▶ What to work on
For the records that follow, please set down exactly the lines between the one holding "Click the 10.0 value in To field" and the one holding "is (840, 1434).", inclusive, and only those.

▶ Data for the task
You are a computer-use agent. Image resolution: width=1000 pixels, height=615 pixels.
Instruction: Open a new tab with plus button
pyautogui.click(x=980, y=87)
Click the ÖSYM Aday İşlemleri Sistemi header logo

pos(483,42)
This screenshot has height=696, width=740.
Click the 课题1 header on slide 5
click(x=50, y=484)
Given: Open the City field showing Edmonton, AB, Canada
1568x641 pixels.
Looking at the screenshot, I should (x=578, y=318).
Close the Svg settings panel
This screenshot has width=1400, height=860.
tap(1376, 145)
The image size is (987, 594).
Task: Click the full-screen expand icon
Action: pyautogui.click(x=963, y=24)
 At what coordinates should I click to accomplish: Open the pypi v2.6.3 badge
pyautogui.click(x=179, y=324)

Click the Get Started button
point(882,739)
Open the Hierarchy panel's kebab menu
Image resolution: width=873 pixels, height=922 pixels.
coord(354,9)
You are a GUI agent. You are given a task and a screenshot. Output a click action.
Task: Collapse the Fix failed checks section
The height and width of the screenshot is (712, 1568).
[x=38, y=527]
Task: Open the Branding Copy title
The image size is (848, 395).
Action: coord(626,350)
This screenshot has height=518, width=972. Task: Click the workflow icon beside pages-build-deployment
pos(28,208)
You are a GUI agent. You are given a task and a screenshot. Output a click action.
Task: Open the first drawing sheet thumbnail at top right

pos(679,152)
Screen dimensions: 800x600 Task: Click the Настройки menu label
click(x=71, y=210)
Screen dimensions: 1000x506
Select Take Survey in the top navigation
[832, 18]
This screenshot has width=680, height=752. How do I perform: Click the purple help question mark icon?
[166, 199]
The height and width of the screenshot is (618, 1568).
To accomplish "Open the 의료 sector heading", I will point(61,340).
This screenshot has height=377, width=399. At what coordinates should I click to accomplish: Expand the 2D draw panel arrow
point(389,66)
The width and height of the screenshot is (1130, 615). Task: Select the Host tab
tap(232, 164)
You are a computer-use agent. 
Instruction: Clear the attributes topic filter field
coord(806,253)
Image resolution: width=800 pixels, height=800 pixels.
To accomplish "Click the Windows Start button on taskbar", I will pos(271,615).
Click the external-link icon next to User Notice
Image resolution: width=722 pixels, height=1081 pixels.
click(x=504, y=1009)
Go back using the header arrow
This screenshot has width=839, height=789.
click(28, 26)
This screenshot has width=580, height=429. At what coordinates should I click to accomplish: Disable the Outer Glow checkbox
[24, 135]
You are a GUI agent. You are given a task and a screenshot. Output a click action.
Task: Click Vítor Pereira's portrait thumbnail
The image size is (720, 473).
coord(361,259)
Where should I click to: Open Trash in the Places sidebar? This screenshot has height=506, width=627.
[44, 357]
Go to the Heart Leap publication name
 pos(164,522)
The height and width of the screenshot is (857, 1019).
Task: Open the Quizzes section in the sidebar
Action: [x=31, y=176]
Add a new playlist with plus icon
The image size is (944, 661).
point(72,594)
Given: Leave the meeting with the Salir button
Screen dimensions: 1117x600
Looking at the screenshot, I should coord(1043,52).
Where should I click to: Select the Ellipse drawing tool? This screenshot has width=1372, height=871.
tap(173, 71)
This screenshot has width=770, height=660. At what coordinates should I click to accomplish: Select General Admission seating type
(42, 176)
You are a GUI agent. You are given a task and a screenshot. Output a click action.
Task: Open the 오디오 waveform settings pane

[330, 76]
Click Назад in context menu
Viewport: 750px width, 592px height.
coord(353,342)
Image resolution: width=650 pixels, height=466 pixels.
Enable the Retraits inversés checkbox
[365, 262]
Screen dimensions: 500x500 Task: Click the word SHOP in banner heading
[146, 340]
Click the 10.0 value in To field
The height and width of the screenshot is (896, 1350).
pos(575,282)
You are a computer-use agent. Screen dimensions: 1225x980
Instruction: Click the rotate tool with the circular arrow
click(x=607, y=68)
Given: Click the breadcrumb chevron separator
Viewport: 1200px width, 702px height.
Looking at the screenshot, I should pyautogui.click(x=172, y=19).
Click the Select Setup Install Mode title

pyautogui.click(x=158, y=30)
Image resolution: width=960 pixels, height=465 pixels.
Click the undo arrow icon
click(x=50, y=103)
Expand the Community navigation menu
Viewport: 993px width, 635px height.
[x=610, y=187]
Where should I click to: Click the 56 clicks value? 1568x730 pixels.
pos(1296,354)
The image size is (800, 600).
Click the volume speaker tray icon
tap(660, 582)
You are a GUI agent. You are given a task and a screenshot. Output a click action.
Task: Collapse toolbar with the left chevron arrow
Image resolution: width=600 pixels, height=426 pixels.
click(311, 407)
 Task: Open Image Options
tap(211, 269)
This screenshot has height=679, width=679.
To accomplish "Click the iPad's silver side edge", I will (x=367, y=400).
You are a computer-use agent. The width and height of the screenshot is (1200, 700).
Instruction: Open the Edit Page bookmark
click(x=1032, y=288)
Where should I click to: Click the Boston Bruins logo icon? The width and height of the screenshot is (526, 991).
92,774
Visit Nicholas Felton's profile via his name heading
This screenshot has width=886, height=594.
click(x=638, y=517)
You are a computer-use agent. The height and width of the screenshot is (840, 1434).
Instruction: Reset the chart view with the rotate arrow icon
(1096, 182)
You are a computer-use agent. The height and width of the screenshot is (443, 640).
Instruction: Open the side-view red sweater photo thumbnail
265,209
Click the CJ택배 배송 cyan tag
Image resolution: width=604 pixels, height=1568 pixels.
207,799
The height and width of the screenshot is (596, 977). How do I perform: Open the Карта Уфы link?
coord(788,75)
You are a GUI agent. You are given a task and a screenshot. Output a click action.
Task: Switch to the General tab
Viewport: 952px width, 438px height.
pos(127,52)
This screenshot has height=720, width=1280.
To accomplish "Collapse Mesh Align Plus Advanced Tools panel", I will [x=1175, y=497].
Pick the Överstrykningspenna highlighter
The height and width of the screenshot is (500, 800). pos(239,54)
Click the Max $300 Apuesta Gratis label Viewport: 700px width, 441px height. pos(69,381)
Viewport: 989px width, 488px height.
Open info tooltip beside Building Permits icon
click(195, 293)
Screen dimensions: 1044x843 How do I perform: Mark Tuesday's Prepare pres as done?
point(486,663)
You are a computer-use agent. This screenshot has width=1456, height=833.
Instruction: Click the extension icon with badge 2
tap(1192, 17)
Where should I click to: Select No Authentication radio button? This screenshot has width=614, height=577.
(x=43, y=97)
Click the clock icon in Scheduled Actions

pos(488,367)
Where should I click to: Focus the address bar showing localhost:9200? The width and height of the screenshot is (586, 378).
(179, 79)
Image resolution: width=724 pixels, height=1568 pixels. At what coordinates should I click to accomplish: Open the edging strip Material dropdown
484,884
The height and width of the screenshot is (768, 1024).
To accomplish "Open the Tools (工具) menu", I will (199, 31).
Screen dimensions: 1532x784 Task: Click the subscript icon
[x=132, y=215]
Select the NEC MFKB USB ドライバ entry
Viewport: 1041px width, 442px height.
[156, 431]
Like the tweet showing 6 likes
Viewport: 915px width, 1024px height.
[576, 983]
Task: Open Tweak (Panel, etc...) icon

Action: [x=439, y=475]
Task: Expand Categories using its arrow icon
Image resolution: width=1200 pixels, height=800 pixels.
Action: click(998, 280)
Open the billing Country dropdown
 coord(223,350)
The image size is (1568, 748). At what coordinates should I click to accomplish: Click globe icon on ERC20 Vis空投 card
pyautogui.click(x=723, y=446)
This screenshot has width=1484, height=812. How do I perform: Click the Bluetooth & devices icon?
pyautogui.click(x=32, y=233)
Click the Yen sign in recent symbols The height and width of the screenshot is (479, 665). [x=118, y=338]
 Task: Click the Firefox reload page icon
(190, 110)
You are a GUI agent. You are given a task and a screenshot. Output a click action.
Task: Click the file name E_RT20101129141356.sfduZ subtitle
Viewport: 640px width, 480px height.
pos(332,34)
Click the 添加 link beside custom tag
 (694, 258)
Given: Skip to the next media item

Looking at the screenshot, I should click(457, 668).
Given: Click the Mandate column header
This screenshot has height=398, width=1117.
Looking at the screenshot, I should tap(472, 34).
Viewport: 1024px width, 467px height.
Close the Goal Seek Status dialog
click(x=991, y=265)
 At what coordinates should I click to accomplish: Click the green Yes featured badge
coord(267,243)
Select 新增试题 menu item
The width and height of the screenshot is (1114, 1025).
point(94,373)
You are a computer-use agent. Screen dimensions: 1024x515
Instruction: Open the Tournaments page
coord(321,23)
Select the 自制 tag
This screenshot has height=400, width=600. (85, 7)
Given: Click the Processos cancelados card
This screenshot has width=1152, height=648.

▶ The completed task
Click the 10.0 value in To field
The height and width of the screenshot is (896, 1350).
pos(575,282)
You are a computer-use agent. Screen dimensions: 1225x980
Instruction: Click the rotate tool with the circular arrow
click(x=607, y=68)
Given: Click the breadcrumb chevron separator
Viewport: 1200px width, 702px height.
Looking at the screenshot, I should pyautogui.click(x=172, y=19).
Click the Select Setup Install Mode title

pyautogui.click(x=158, y=30)
Image resolution: width=960 pixels, height=465 pixels.
Click the undo arrow icon
click(x=50, y=103)
Expand the Community navigation menu
Viewport: 993px width, 635px height.
[x=610, y=187]
Where should I click to: Click the 56 clicks value? 1568x730 pixels.
pos(1296,354)
The image size is (800, 600).
Click the volume speaker tray icon
tap(660, 582)
You are a GUI agent. You are given a task and a screenshot. Output a click action.
Task: Collapse toolbar with the left chevron arrow
Image resolution: width=600 pixels, height=426 pixels.
click(311, 407)
 Task: Open Image Options
tap(211, 269)
This screenshot has height=679, width=679.
To accomplish "Click the iPad's silver side edge", I will (x=367, y=400).
You are a computer-use agent. The width and height of the screenshot is (1200, 700).
Instruction: Open the Edit Page bookmark
click(x=1032, y=288)
Where should I click to: Click the Boston Bruins logo icon? The width and height of the screenshot is (526, 991).
92,774
Visit Nicholas Felton's profile via his name heading
This screenshot has width=886, height=594.
click(x=638, y=517)
You are a computer-use agent. The height and width of the screenshot is (840, 1434).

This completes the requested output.